I believe politics, like religion, is singularly personal. My own philosophy on political persuasion is that I have my beliefs and everyone else is entitled to his own stupid opinion.
That being said, I feel compelled to comment on the Texas legislature's ongoing feeble attempts at funding the state's schools.
The process started from a flawed concept. The thinking went something like this:
Problem: We need more money for public schools.
Solution: First let's cut the budget.
OK, I don't like paying a kings' ransom in property taxes anymore than the rest of you and I pay higher property taxes in the Dallas suburbs than I have anywhere else I've ever lived. Even that wouldn't be all that bad if we had better schools than anywhere else I've ever lived. We don't.
I could complain about high property and sales taxes and justify the grousing by asserting that I don't have any dogs in this fight. My children are out of school. I don't need school buses to pick them up; I don't need textbooks; I don't need a big stadium where I can sit and watch them play football.
But, regardless of where we live — near one of the metroplexes or out in the sparsely populated areas of West Texas — public education benefits all of us, whether we have kids in the system or not. Growth depends on a good education system. The well being of any community depends on a vibrant school system. The future of our rural areas, small towns and big cities will ride on how well we educate our children.
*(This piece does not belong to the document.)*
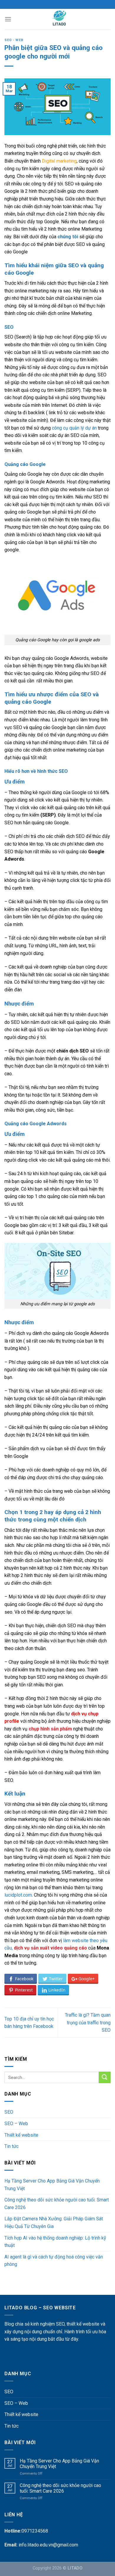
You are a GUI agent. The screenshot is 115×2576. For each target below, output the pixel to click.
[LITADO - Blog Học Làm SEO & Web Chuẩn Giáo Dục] (59, 19)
Industry doesn't move into communities with lousy schools. Local businesses can't find qualified employees if they aren't educated. And the essence of any neighborhood depends on education to challenge minds, instill creativity in young people and nourish the soul of the community.
Our tax dollars pay for more than a teacher's salary, the upkeep on a building or a microscope for a science lab. We invest in our communities.
And that's what's so disturbing about the Texas legislature's failure to commit to a sound fiscal program for Texas schools. They've looked at a lot of ideas, most of them bad — for instance, adding a $1 tax on cigarettes. Now, I'll be the first to argue that cigarettes deserve to be taxed. But how much sense does it make to tie educational funding to a practice folks are working hard to eliminate?
Various “sin taxes” and other schemes have been proposed and dismissed over the past several years, leaving Texas schools in limbo.
Education costs money. Quality education costs even more. Teachers must be paid (hopefully more than they get now); books must be purchased; buildings must be built and maintained.
It's time Texas legislators committed themselves to funding Texas schools adequately. It's time they revised their thinking, time they reversed their equation.
First: What will it cost to develop the best education system possible? Then: How much can we cut taxes and still reach that goal?
Anything less is a disservice to the state's school children, the state's economic future, the state's cultural well-being. We can do better.